Le premier moteur, c’est le logement. Même dans le parc du Crous, le réseau public de résidences étudiantes, il faut compter en moyenne 260 euros par mois pour une chambre rénovée et 369 euros pour un studio rénové, avant aide au logement. Ce ne sont pas des loyers extravagants à l’échelle du marché bordelais. C’est justement le problème. Quand même le logement étudiant public pèse déjà lourd, tout le reste devient une variable d’ajustement: les courses, les soins, les transports, les démarches, parfois les études elles-mêmes. À Bordeaux, la précarité étudiante commence rarement par une grande chute. Elle commence souvent par un budget trop serré pour une ville trop chère.
Le second moteur, c’est l’engrenage entre argent, travail et fatigue. Au niveau national, 44 % des étudiants exercent une activité rémunérée pendant l’année universitaire. Parmi ceux qui travaillent, près de 60 % disent que c’est indispensable pour vivre. Dans la même enquête, 28 % disent avoir eu besoin d’une aide alimentaire depuis la rentrée, 32 % ont connu au moins un découvert bancaire, et 19 % déclarent qu’il leur a été impossible de faire face à certains besoins de base. C’est pour cela qu’un appel à projets sérieux ne parle pas seulement de repas, mais aussi de santé mentale, d’isolement et d’accès aux droits. La précarité étudiante n’est plus un sujet alimentaire avec quelques effets collatéraux. C’est une chaîne de fragilités qui s’alimentent les unes les autres.
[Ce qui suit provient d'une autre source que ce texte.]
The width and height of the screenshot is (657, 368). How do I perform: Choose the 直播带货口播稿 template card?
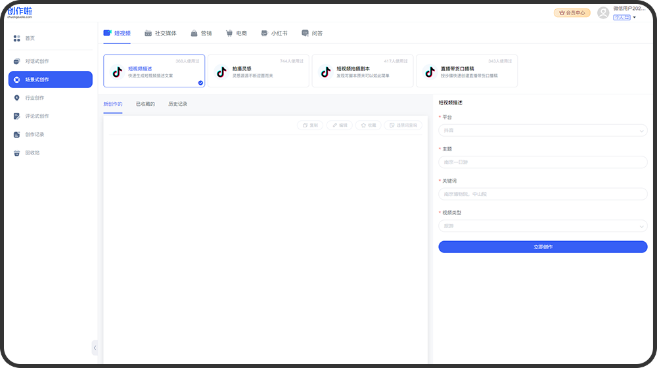466,71
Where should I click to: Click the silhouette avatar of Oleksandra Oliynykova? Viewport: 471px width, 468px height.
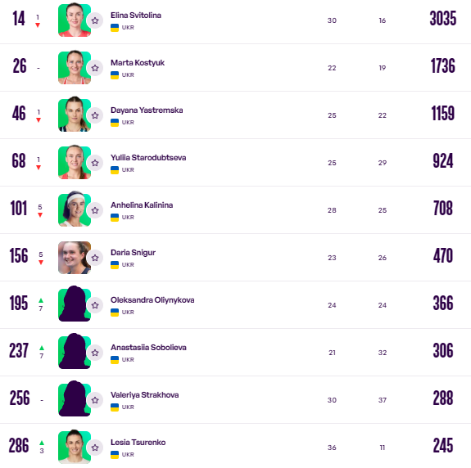point(75,304)
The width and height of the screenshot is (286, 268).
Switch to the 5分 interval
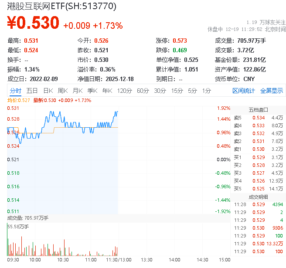tap(192, 91)
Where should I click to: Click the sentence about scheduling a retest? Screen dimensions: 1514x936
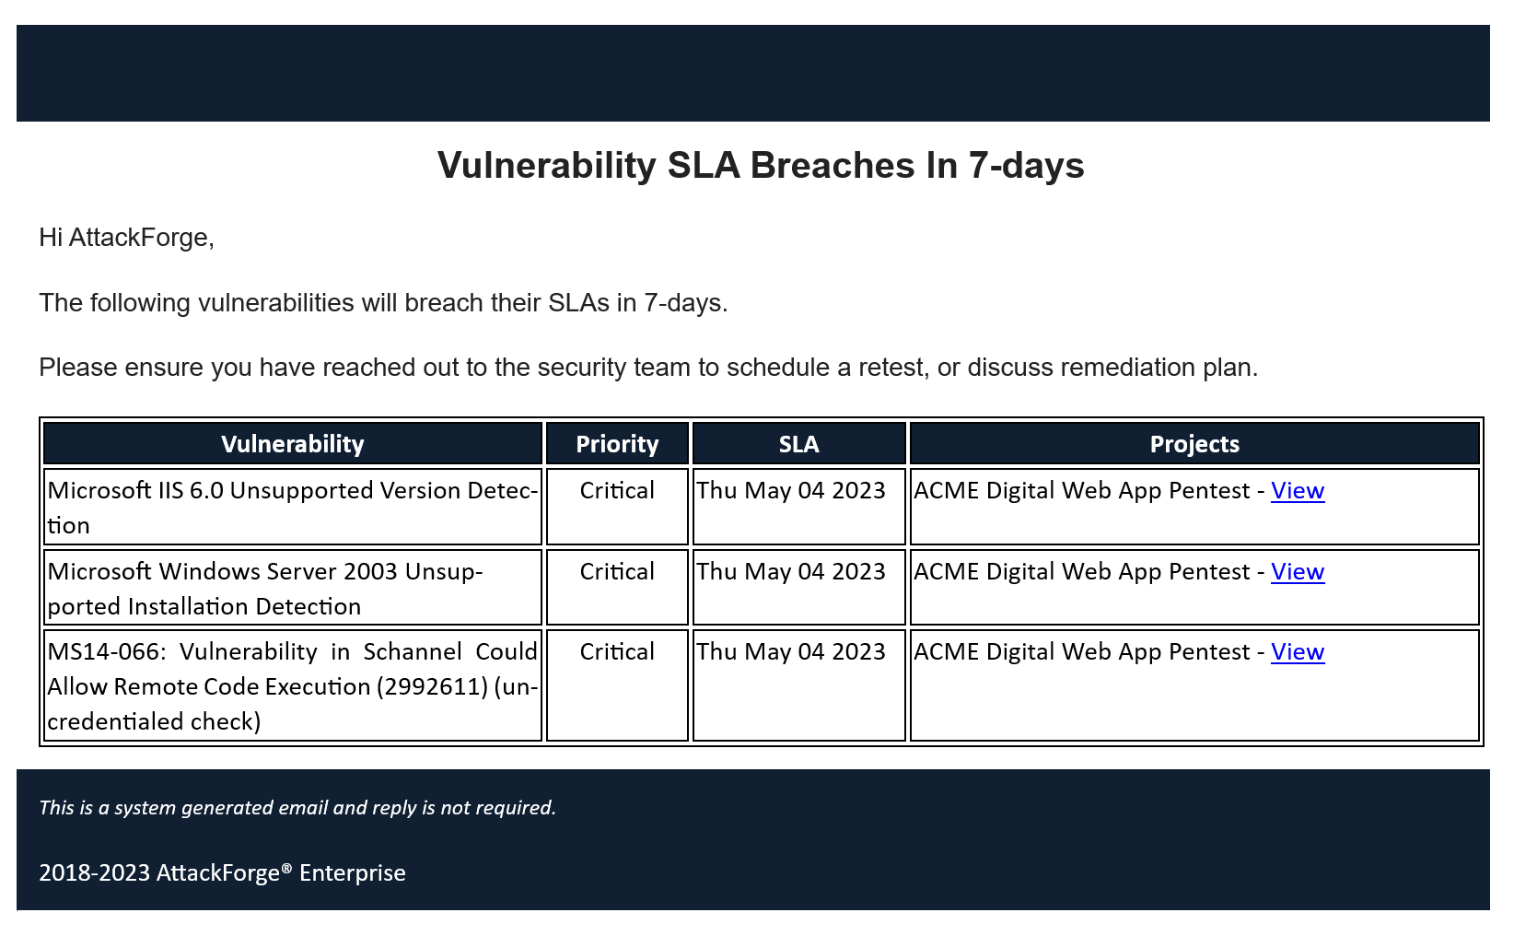[x=647, y=368]
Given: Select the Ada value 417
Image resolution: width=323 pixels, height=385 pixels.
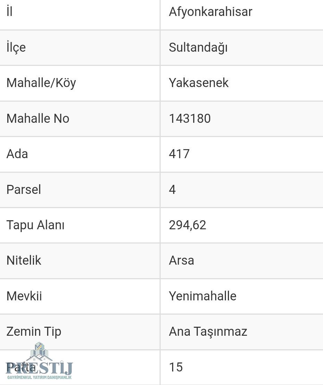Looking at the screenshot, I should 179,154.
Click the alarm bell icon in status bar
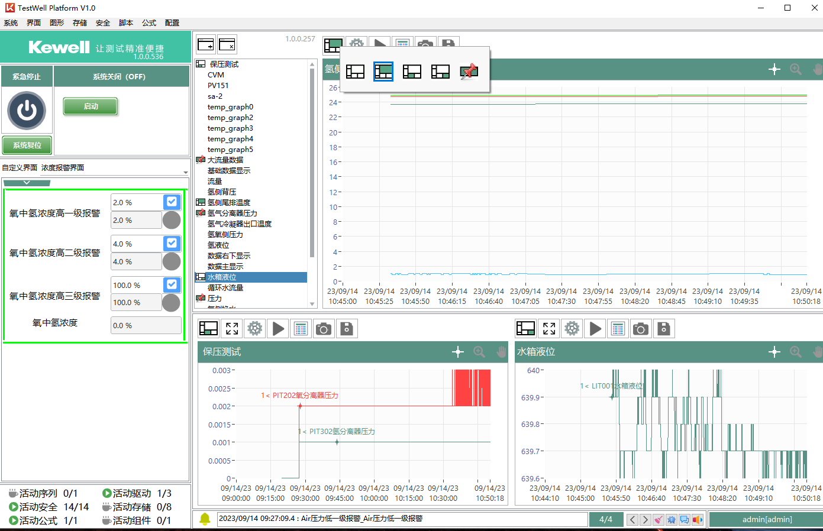Screen dimensions: 823x531 [x=205, y=519]
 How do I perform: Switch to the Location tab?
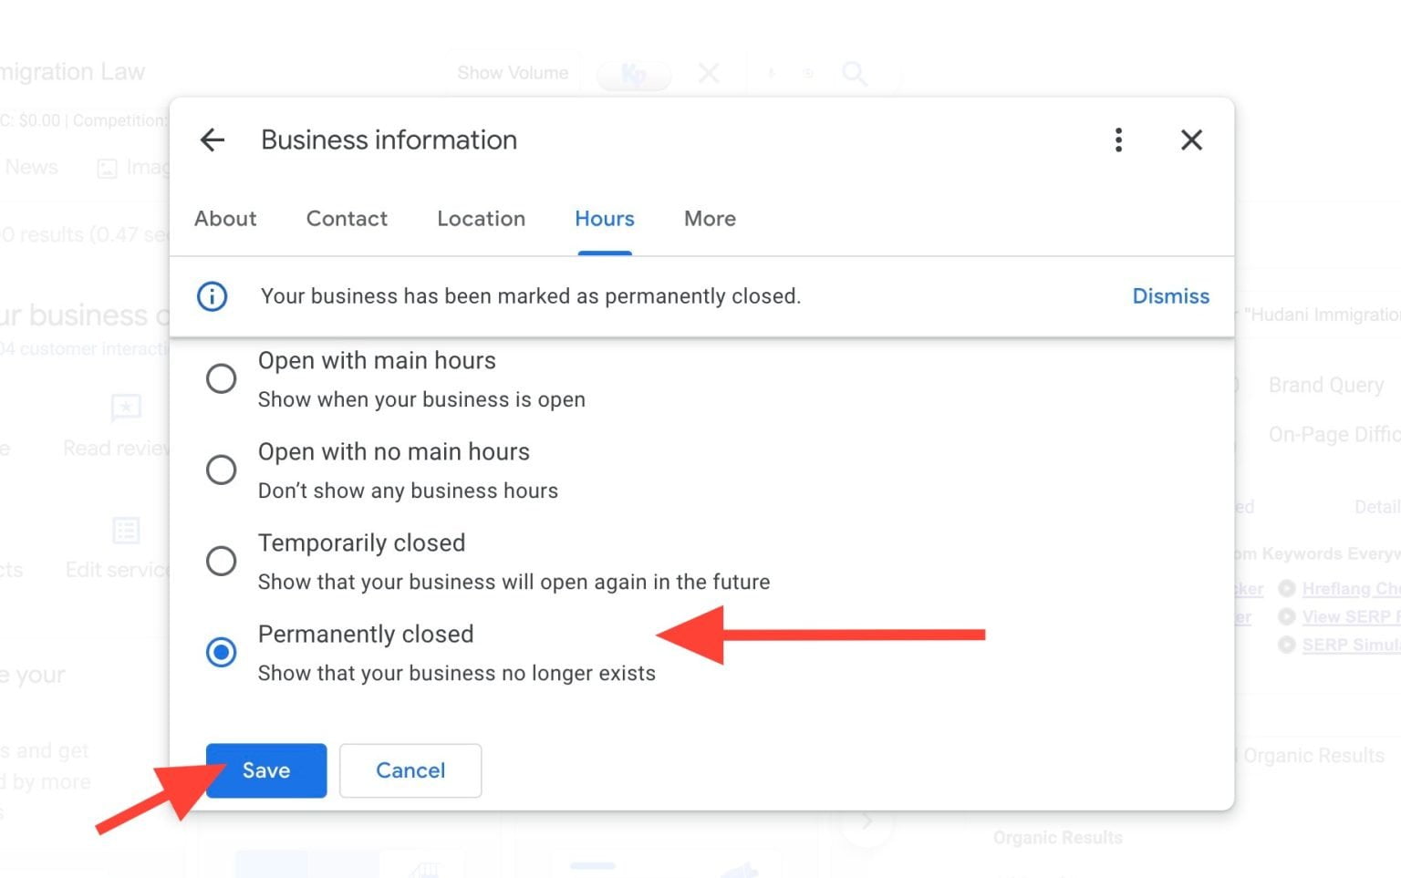click(x=481, y=219)
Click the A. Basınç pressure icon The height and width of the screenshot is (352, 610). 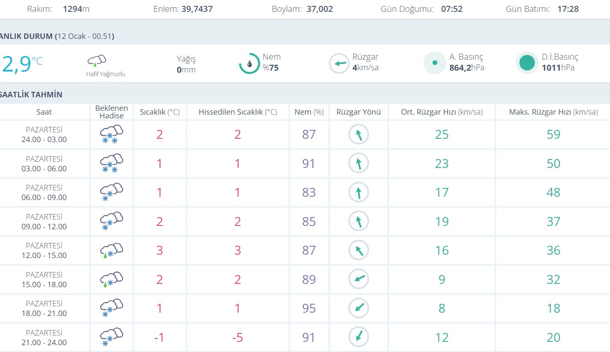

L’an dernier, quinze associations ont été retenues par Bordeaux Métropole pour des actions allant de l’aide psychologique aux paniers solidaires, en passant par l’accompagnement administratif, les kits d’hygiène ou les ateliers cuisine. Ce n’est pas une réponse à la hauteur du marché du logement, ni de la vie chère, ni du poids du salariat étudiant. Ce n’est pas son rôle. Son rôle, et il est déjà utile, consiste à éviter qu’un mois trop dur devienne un décrochage, puis une sortie de route. À Bordeaux, la vraie question n’est plus de savoir si la précarité étudiante existe. La vraie question est de savoir combien de temps on accepte qu’elle fasse partie du décor universitaire normal.